Problem description: Leave the pictures out, and repeat exactly every line from the one with "Task: Select the" through the end of the data below.

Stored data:
___

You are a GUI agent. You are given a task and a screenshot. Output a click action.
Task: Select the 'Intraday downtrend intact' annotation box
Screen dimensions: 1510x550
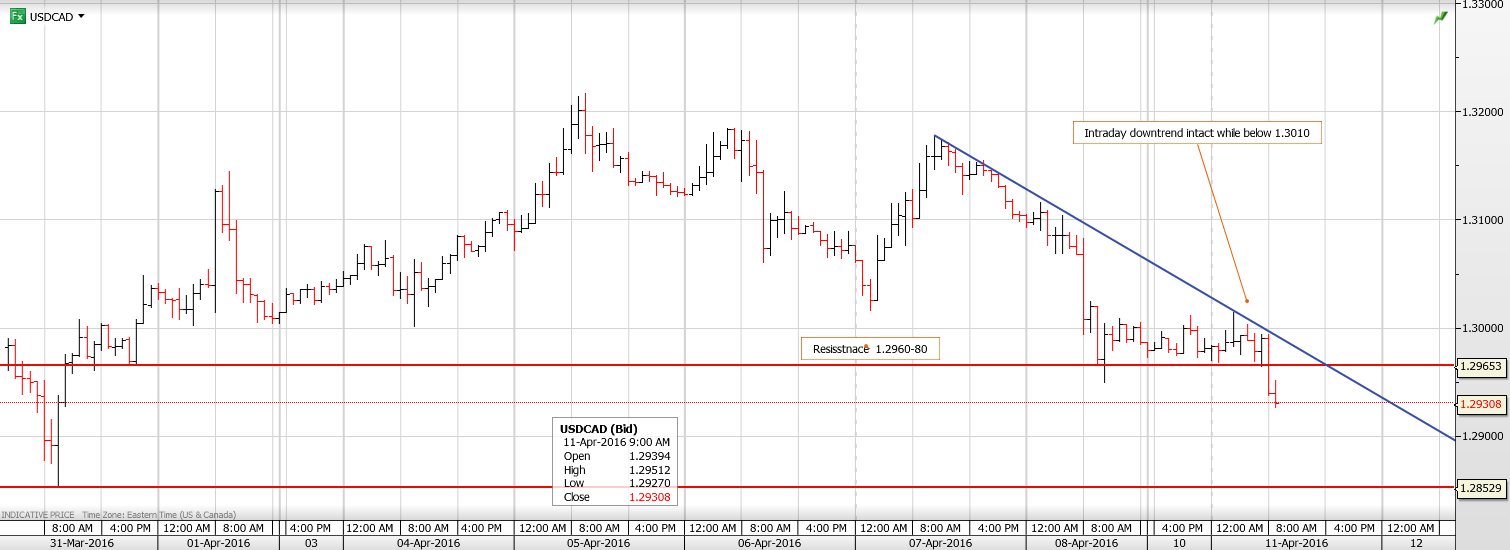pos(1197,133)
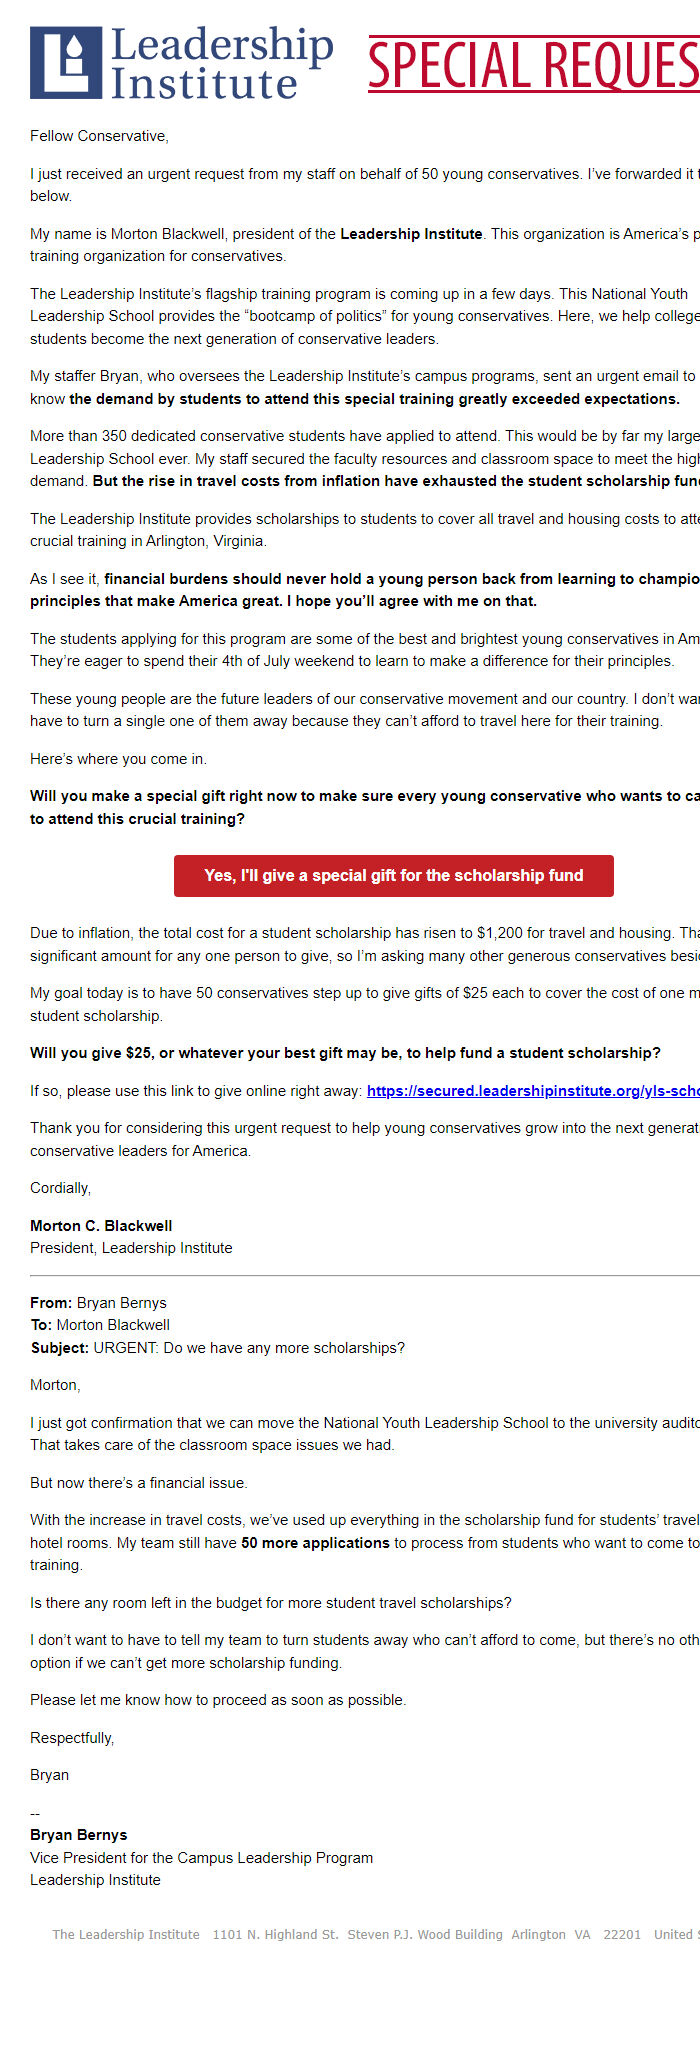Click footer text "Steven P.J. Wood Building"

point(425,1935)
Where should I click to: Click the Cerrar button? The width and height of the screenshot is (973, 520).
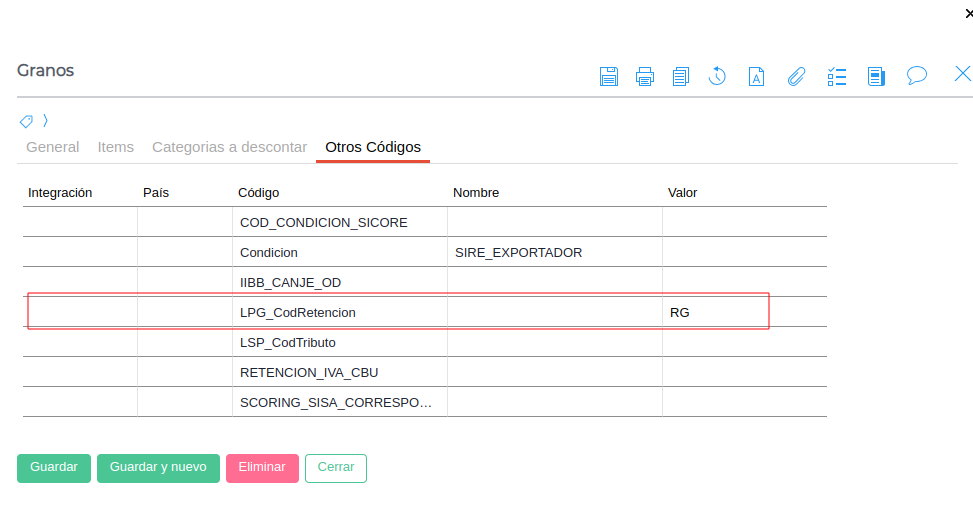point(336,468)
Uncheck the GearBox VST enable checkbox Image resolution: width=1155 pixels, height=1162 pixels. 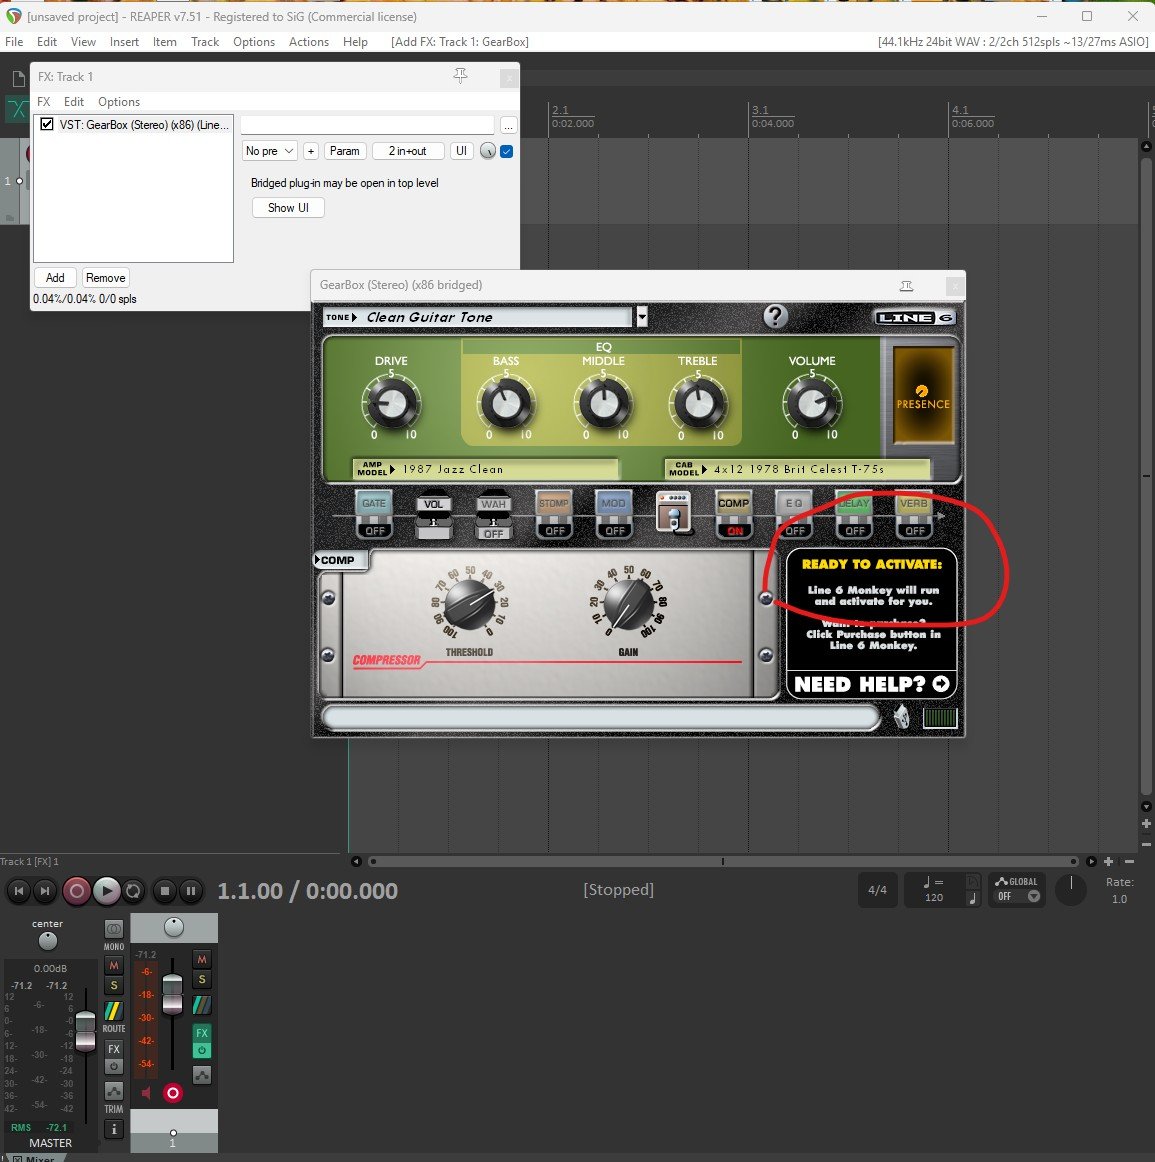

___

Your response:
Task: Select the 'Intraday downtrend intact' annotation box
Screen dimensions: 1510x550
pos(1197,133)
Click footer text "Steven P.J. Wood Building"

point(425,1935)
Where should I click to: Click the Cerrar button? The width and height of the screenshot is (973, 520).
point(336,468)
Uncheck the GearBox VST enable checkbox Image resolution: width=1155 pixels, height=1162 pixels. 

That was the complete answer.